Part 5 in a series analyzing the New York Rangers.

Can we agree that the two most second-guessed personnel decisions of Alain Vigneault’s five-year reign behind the Rangers’ bench were: A) playing Tanner Glass at all, and B) playing Jesper Fast as a top-six forward?

So guess who David Quinn had locked in during the season as a top-six forward to complement Artemi Panarin and Ryan Strome?

Well, yes, that would be the same Mr. Quickie.

Coaches.

There is a reason that Fast — four times running the team’s Players’ Player as voted by his peers and who just as easily as not could win it again this year if there is balloting for club awards — has been entrusted with important assignments by Vigneault and Quinn.

It is because of the 28-year-old Swede’s indefatigable work habits, his commitment to detail, his willingness to battle and his devotion to play on the defensive side of the puck. You know about glue guys in the room? Fast has been a glue guy on the ice.

The winger recorded 12 goals in 69 games, one shy of the personal best he had established in 2017-18. Quinn entrusted him with 16:36 of ice time per game, nearly two minutes over his career average as he combined with Panarin and Strome to form a unit that was on the ice for 28 goals scored by the Rangers and 11 scored by the opposition in 450:16 of five-on-five play.

For context, the Chris Kreider-Mika Zibanejad-Pavel Buchnevich unit was intact for 283:48 and was on for 18 goals scored by the Rangers and 10 scored by the opposition. So, which would you identify as the first line and which as the second, or are we in the 1A/1B territory occupied by Kreider-Derek Stepan-Rick Nash and Benoit Pouliot-Derick Brassard-Mats Zuccarello?

Panarin on the second line? Sergei Fedorov was once on the second line in Detroit, behind Steve Yzerman and Mark Messier was on the second line for a time in Edmonton behind The Great Gretzky, and either Joe Sakic or Peter Forsberg was once a second-liner for Colorado.

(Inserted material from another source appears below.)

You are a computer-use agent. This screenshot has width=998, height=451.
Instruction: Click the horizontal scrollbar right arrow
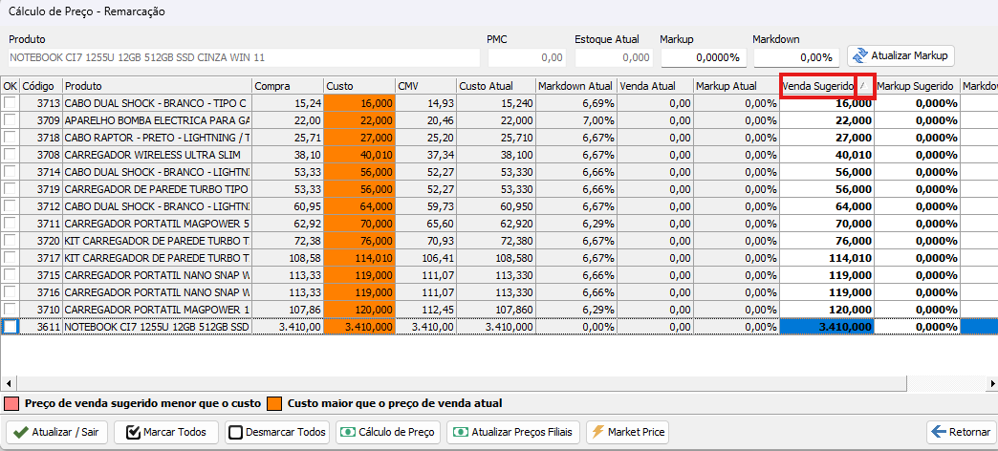click(991, 383)
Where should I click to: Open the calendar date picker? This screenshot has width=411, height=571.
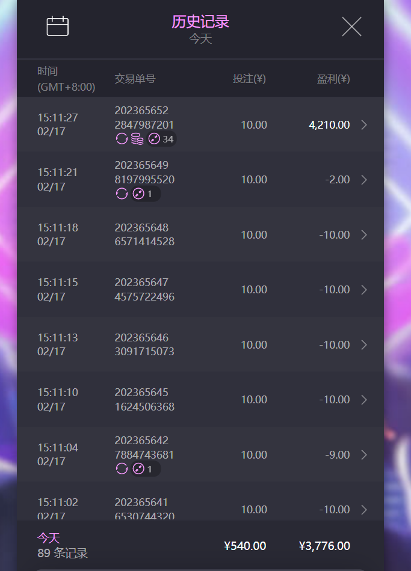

Fast is the fourth-senior Blueshirt, behind just Henrik Lundqvist, Marc Staal and Kreider in longevity after having been the team’s sixth-round, 157th-overall selection in 2010. The winger made the team out of training camp in 2013-14 (while beating out Kreider for a job), and played nine games in October before he was dispatched to the AHL. When Fast returned the following year, he’d made it for good.

But No. 17’s future as a Ranger — the man, by the way, started with No. 12, switched to No. 19 after Brad Richards left and then Fast changed out of that sweater when the digits were retired in Jean Ratelle’s honor — is in doubt. The pending free agent just might be wearing a different uniform next season.

The Post has learned that management had preliminary discussions with Fast’s camp leading into the Feb. 24 trade deadline but were unable to come to an agreement on an extension, with the divide somewhat wide. The Blueshirts nevertheless declined to move Fast, instead retaining him for the drive to the playoffs. If this season does not resume, this will represent the other side of the coin on which deals were made for rentals.

In both cases, all dressed up with nowhere to go.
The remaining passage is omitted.